→ **SUPPLIED TEXT**
Our History

Erwin Prieskorn and American Legion Post 46

They were a small but determined group of veterans - led by Pat Walsh, Adolph Wiese and Cornelius Tuomy - who met in late November 1919 in the Washtenaw County Courthouse to organize American Legion Post 46, and they unanimously decided to name their post in honor of a brave young man who had died from battle wounds in the defeat of enemy forces in World War I.

Erwin PrieskornWithin 40 years of its founding, Post 46 had grown to 1,023 members, with a Post Memorial Home on Main Street that throbbed with activity. 

The local veteran's action followed the founding of The American Legion March 15-7 in Paris by officers from the American Expeditionary Forces and the first annual convention of the national American Legion in Minneapolis November 10-12, 1919. National headquarters awarded Post 46 its charter August 15, 1923. 

Now nearly three million veterans are Legionnaires in 15,000 posts worldwide, making the Legion the largest veterans organization in the world. Post 46, while its membership has fallen to just over 200 and its home was sold several years ago, remains committed to helping and honoring both veterans and active military personnel and their families. 

The officers and executive committee of Post 46 hope to inspire today's younger veterans to join the Post and continue its outstanding history of service to the men and women hospitalized at the Veterans Administration Hospital in Ann Arbor, and all veterans and their families. 

A Young Ann Arbor Soldier Dies in France  

Far from Ann Arbor near the small French community of Soissons some 70 miles northeast of Paris, 21-year-old Army Corporal Erwin (Hap) Prieskorn was on patrol on August 31, 1918. 

His unit, Company E of the 126th Infantry Regiment, 63rd Brigade, 32nd Division, had arrived in France seven months before and soon found itself fighting in three major offensives of World War I - the Aisne-Marne, Oisne-Aisne, and Meuse-Argonne. 

During the Oisne-Aisne offensive east of Soissons, in an area where wheat and oats were grown, the young Ann Arbor soldier suffered severe shrapnel wounds. He lived for 26 days before dying in a military hospital, and was buried in a national cemetery in France. Only a month and a half later, on November 11, Germany signed the Armistice agreement to end the war. 

Corporal Prieskorn, the youngest of five sons of Gustave and Mary (Schultz) Prieskorn, was just one of approximately 14,000 casualties in the 32nd Division, which is known today as the Red Arrow Division. 

So he was not among the troops from the 32nd Division who marched in front of cheering crowds down Woodward Avenue in Detroit on May 12, 1919. But by naming the new Post 46 in his honor, Ann Arbor veterans have perpetuated the name of that brave young corporal. And his nephew, Robert Prieskorn, is today one of the Post's members.

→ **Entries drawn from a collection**
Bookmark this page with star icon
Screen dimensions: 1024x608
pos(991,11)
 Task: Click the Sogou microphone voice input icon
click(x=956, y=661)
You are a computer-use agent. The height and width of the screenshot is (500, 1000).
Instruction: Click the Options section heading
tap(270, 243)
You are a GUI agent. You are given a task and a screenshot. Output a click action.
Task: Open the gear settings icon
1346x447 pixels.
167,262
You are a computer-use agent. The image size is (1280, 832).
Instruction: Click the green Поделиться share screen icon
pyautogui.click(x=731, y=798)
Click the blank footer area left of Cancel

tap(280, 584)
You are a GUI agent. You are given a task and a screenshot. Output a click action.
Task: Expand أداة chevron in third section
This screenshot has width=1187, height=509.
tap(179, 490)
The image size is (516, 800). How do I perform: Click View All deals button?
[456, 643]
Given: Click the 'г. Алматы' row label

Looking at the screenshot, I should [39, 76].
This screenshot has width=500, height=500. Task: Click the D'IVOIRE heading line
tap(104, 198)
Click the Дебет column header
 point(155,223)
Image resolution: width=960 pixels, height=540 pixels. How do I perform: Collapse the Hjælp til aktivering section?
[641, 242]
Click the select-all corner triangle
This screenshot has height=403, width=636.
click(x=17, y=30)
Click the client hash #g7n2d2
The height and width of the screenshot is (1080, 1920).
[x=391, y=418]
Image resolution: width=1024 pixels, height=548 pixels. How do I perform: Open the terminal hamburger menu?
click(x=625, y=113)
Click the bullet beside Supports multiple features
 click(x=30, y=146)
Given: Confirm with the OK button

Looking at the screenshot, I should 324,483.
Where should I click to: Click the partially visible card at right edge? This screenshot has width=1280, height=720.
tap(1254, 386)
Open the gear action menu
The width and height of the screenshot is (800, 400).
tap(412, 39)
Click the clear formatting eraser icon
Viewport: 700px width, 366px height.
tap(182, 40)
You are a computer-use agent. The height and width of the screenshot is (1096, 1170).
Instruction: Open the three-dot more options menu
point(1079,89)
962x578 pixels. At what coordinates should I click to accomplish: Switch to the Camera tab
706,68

→ **ASSIGNED TASK 1**
Print everything in the Post 46 history from "Our History" down to "World War I.".
→ **ASSIGNED TASK 2**
List the veterans who led the group that organized American Legion Post 46, as named in the Post 46 history.

→ **TASK RESPONSE 1**
Our History

Erwin Prieskorn and American Legion Post 46

They were a small but determined group of veterans - led by Pat Walsh, Adolph Wiese and Cornelius Tuomy - who met in late November 1919 in the Washtenaw County Courthouse to organize American Legion Post 46, and they unanimously decided to name their post in honor of a brave young man who had died from battle wounds in the defeat of enemy forces in World War I.

→ **TASK RESPONSE 2**
Pat Walsh, Adolph Wiese, Cornelius Tuomy